Another key strategic challenge is the failure to consider multiple goals, which is likely to underestimate the resources needed to perform other behaviors. Juggling multiple goals is one of the prime reasons why new intentions are often abandoned: New behaviors like exercise must compete with or coincide with all the other things someone needs or wants to do.
Contemporary research also shows that people may have automatic tendencies that, on balance, tend to derail health behaviors. For example, people have a basic underlying tendency to approach experiences that are pleasant and avoid experiences that are unpleasant.
Physical activity can be an adverse experience for many because it requires the body to stop resting and experience some exhaustion and discomfort. This negative experience during the activity is more predictive of future behavior than the positive feelings after one completes a bout of physical activity.
Effective Strategies for Sticking With Intentions
When we understand why we’re not enacting our new health behavior goals, it can help in developing counter-measures. Research in this area is ongoing, with diverse approaches. Strategies can be prospective (i.e. developed before enactment of the goal) or reactive (i.e. used at the point of enactment decision) in their implementation.To overcome strategic challenges, research has shown the effectiveness of developing detailed plans, such as formulation of what you’re going to do, how, where, and when you'll do it, followed by contingencies if there’s a conflict with your plan.
Monitoring your goals regularly is also one of the most successful approaches to keeping a behavior on your radar.

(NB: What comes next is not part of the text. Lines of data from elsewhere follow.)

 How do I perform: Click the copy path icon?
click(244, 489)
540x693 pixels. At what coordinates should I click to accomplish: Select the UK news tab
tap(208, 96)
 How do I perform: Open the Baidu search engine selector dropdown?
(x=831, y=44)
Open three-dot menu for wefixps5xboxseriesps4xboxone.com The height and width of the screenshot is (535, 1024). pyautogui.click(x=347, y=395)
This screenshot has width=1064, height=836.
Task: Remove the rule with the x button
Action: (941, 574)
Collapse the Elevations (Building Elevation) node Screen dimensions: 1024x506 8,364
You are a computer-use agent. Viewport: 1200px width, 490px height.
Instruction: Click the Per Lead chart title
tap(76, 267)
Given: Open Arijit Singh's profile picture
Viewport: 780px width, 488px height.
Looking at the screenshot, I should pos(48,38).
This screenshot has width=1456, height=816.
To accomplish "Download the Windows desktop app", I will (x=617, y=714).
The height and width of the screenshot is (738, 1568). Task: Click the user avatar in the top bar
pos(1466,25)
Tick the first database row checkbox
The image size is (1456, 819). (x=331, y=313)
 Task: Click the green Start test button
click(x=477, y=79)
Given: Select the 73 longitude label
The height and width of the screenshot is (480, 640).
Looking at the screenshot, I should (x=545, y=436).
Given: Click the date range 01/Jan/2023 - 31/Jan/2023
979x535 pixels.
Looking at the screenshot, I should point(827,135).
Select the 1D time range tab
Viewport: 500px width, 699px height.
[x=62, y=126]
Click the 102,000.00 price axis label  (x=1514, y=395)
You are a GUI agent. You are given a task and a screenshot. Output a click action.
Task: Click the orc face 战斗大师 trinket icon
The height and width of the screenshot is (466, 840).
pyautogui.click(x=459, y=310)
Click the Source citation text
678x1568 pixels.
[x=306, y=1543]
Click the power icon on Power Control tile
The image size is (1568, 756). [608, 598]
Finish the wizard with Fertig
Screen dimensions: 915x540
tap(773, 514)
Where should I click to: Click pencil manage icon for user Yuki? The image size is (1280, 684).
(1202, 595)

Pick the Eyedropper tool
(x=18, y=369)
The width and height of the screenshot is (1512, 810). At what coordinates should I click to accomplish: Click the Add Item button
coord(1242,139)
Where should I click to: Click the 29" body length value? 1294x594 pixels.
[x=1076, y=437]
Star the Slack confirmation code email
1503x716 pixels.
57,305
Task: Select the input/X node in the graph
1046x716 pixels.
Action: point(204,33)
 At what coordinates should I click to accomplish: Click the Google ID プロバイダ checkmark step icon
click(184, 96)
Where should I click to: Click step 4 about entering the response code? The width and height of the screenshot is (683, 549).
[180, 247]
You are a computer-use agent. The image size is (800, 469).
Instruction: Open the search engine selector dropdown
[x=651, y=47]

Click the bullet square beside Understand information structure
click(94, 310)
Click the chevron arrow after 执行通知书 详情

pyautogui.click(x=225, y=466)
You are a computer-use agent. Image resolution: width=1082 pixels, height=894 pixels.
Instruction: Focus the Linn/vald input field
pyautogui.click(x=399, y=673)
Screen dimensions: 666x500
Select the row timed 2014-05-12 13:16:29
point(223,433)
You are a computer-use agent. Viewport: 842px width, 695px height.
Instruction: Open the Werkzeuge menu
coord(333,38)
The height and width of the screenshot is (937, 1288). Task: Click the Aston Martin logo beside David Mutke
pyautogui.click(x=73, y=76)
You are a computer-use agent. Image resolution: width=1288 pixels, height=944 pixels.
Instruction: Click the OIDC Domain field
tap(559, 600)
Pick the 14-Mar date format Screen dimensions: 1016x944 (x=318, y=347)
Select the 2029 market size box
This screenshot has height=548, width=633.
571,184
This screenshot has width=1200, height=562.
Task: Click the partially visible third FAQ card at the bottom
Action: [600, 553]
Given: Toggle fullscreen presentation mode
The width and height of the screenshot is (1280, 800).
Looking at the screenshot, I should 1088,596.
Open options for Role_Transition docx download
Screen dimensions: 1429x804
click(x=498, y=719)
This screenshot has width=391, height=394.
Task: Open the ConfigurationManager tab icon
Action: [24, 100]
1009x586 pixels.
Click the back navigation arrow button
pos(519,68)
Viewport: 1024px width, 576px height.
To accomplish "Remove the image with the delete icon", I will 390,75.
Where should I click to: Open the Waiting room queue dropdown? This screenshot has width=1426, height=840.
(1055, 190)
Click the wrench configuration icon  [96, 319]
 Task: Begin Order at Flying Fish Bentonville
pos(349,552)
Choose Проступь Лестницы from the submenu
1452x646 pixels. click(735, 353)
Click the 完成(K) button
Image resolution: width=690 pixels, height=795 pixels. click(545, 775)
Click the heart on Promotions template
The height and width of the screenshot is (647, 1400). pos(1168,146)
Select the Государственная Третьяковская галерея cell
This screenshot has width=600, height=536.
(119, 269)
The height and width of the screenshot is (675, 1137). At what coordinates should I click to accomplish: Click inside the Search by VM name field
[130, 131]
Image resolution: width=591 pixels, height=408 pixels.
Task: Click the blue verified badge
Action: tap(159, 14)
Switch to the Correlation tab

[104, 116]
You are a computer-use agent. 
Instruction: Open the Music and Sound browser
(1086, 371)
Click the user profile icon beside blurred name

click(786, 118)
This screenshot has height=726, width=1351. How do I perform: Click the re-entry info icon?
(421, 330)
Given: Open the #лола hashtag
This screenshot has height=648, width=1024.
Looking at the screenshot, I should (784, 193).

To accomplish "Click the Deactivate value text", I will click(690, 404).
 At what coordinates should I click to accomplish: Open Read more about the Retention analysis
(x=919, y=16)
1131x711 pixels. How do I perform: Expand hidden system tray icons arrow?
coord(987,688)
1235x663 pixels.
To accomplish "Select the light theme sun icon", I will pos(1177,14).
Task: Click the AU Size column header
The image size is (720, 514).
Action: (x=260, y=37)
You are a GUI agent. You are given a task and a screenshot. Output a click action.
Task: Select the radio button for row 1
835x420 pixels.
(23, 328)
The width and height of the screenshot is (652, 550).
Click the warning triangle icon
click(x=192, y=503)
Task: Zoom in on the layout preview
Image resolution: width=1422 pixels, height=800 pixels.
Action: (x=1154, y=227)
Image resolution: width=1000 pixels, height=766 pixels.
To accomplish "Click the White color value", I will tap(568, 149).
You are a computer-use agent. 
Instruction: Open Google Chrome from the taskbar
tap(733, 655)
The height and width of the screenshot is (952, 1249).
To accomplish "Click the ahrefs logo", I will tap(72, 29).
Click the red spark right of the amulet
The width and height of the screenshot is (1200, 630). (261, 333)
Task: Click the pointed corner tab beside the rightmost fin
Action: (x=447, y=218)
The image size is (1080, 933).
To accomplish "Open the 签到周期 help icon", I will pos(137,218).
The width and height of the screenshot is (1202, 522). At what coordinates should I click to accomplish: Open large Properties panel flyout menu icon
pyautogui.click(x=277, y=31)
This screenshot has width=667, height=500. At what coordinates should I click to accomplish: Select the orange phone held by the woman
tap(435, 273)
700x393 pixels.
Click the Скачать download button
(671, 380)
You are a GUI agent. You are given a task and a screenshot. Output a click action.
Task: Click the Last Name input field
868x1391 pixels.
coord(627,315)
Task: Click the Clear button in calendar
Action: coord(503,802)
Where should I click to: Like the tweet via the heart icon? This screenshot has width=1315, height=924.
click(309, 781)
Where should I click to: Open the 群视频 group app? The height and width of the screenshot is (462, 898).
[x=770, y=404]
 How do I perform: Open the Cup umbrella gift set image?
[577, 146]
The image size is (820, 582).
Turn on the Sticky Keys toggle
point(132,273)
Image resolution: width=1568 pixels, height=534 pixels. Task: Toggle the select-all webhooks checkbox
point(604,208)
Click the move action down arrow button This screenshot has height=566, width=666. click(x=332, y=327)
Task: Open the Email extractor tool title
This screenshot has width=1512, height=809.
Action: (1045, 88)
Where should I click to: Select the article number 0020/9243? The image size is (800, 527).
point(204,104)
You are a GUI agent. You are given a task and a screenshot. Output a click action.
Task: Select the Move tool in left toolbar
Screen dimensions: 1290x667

In terms of our more automatic tendencies to disrupt health behavior intentions, a focus on the behavioral experience itself is critical. Making the health behavior as pleasant, convenient, and meaningful to you as possible, and performing it at times when you have the most energy (to fight temptations), will help increase the probability of following through on good intentions.
However, in times when you’re faced with a strong urge to abandon your health goal for a more immediately gratifying diversion, this is when you want to take a moment to acknowledge your feelings, but enact your valued intentions.
It’s important to keep in mind that most of the health changes people are trying to make with these good intentions are lifestyle behaviors. As such, a few slipped days are inconsequential to the overall goal.
There’s also theory and evidence that self-regulation strategies like the ones above may become less necessary over time. This is because people begin to form habits from repeating these actions, as well as a sense of satisfaction or identity from continual practice that enables them to take ownership of the behavior and categorize themselves in the role. So sticking to those intentions in the short term will likely make it easier to continue over a lifetime.